* _EXERCISE AIM_
The answer must be the full listing, retyped exactly.

* _ENTRIES PROVIDED_

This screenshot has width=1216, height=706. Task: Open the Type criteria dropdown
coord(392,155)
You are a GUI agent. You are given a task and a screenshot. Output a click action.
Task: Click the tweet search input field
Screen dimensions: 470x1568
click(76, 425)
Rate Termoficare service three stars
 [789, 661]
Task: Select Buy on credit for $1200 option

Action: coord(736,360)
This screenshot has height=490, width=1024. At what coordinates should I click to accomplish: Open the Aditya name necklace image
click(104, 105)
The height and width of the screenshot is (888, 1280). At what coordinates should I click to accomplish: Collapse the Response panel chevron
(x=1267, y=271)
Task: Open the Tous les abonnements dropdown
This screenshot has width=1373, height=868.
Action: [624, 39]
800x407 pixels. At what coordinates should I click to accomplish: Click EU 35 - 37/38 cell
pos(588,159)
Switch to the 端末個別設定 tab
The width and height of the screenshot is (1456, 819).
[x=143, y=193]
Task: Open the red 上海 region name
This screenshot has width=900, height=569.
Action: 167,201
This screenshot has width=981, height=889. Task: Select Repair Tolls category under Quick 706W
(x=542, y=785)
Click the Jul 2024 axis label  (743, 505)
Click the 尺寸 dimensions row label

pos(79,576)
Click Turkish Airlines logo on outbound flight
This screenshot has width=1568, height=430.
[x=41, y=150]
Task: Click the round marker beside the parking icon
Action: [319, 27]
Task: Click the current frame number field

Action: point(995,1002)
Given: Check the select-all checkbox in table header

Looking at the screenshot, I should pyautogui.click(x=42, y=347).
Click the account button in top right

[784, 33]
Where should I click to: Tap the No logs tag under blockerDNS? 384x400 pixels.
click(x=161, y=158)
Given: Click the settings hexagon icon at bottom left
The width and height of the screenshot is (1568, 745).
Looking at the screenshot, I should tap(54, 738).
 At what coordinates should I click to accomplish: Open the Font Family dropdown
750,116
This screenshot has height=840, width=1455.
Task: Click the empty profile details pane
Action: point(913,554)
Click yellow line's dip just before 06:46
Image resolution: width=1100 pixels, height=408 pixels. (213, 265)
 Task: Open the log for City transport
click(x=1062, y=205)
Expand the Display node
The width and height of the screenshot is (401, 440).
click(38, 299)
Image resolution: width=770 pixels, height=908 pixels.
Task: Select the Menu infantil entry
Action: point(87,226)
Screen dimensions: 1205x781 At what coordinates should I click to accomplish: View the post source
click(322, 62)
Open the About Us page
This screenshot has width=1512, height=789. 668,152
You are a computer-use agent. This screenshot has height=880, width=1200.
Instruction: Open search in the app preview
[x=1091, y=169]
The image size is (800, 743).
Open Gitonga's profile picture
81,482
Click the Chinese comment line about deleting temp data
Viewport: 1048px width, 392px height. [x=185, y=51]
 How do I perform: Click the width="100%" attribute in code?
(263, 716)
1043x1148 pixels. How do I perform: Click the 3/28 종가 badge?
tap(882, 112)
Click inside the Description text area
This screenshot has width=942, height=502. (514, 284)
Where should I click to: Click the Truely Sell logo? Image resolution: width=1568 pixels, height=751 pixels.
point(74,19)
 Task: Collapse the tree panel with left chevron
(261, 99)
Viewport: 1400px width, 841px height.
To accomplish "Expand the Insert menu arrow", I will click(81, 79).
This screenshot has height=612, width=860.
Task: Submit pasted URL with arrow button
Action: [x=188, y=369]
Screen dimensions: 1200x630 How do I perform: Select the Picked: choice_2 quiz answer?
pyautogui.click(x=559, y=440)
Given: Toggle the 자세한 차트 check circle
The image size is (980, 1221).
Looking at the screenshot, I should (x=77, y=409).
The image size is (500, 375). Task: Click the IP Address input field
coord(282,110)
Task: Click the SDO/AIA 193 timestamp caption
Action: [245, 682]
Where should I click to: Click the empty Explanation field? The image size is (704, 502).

* _OUTPUT FOR THIS TASK_
This screenshot has width=1216, height=706. Task: Open the Type criteria dropdown
coord(392,155)
You are a GUI agent. You are given a task and a screenshot. Output a click action.
Task: Click the tweet search input field
Screen dimensions: 470x1568
click(76, 425)
Rate Termoficare service three stars
 [789, 661]
Task: Select Buy on credit for $1200 option

Action: coord(736,360)
This screenshot has height=490, width=1024. At what coordinates should I click to accomplish: Open the Aditya name necklace image
click(104, 105)
The height and width of the screenshot is (888, 1280). At what coordinates should I click to accomplish: Collapse the Response panel chevron
(x=1267, y=271)
Task: Open the Tous les abonnements dropdown
This screenshot has width=1373, height=868.
Action: [624, 39]
800x407 pixels. At what coordinates should I click to accomplish: Click EU 35 - 37/38 cell
pos(588,159)
Switch to the 端末個別設定 tab
The width and height of the screenshot is (1456, 819).
[x=143, y=193]
Task: Open the red 上海 region name
This screenshot has width=900, height=569.
Action: 167,201
This screenshot has width=981, height=889. Task: Select Repair Tolls category under Quick 706W
(x=542, y=785)
Click the Jul 2024 axis label  (743, 505)
Click the 尺寸 dimensions row label

pos(79,576)
Click Turkish Airlines logo on outbound flight
This screenshot has width=1568, height=430.
[x=41, y=150]
Task: Click the round marker beside the parking icon
Action: [319, 27]
Task: Click the current frame number field

Action: point(995,1002)
Given: Check the select-all checkbox in table header

Looking at the screenshot, I should pyautogui.click(x=42, y=347).
Click the account button in top right

[784, 33]
Where should I click to: Tap the No logs tag under blockerDNS? 384x400 pixels.
click(x=161, y=158)
Given: Click the settings hexagon icon at bottom left
The width and height of the screenshot is (1568, 745).
Looking at the screenshot, I should tap(54, 738).
 At what coordinates should I click to accomplish: Open the Font Family dropdown
750,116
This screenshot has height=840, width=1455.
Task: Click the empty profile details pane
Action: point(913,554)
Click yellow line's dip just before 06:46
Image resolution: width=1100 pixels, height=408 pixels. (213, 265)
 Task: Open the log for City transport
click(x=1062, y=205)
Expand the Display node
The width and height of the screenshot is (401, 440).
click(38, 299)
Image resolution: width=770 pixels, height=908 pixels.
Task: Select the Menu infantil entry
Action: point(87,226)
Screen dimensions: 1205x781 At what coordinates should I click to accomplish: View the post source
click(322, 62)
Open the About Us page
This screenshot has width=1512, height=789. 668,152
You are a computer-use agent. This screenshot has height=880, width=1200.
Instruction: Open search in the app preview
[x=1091, y=169]
The image size is (800, 743).
Open Gitonga's profile picture
81,482
Click the Chinese comment line about deleting temp data
Viewport: 1048px width, 392px height. [x=185, y=51]
 How do I perform: Click the width="100%" attribute in code?
(263, 716)
1043x1148 pixels. How do I perform: Click the 3/28 종가 badge?
tap(882, 112)
Click inside the Description text area
This screenshot has width=942, height=502. (514, 284)
Where should I click to: Click the Truely Sell logo? Image resolution: width=1568 pixels, height=751 pixels.
point(74,19)
 Task: Collapse the tree panel with left chevron
(261, 99)
Viewport: 1400px width, 841px height.
To accomplish "Expand the Insert menu arrow", I will click(81, 79).
This screenshot has height=612, width=860.
Task: Submit pasted URL with arrow button
Action: [x=188, y=369]
Screen dimensions: 1200x630 How do I perform: Select the Picked: choice_2 quiz answer?
pyautogui.click(x=559, y=440)
Given: Toggle the 자세한 차트 check circle
The image size is (980, 1221).
Looking at the screenshot, I should (x=77, y=409).
The image size is (500, 375). Task: Click the IP Address input field
coord(282,110)
Task: Click the SDO/AIA 193 timestamp caption
Action: [245, 682]
Where should I click to: Click the empty Explanation field? The image size is (704, 502).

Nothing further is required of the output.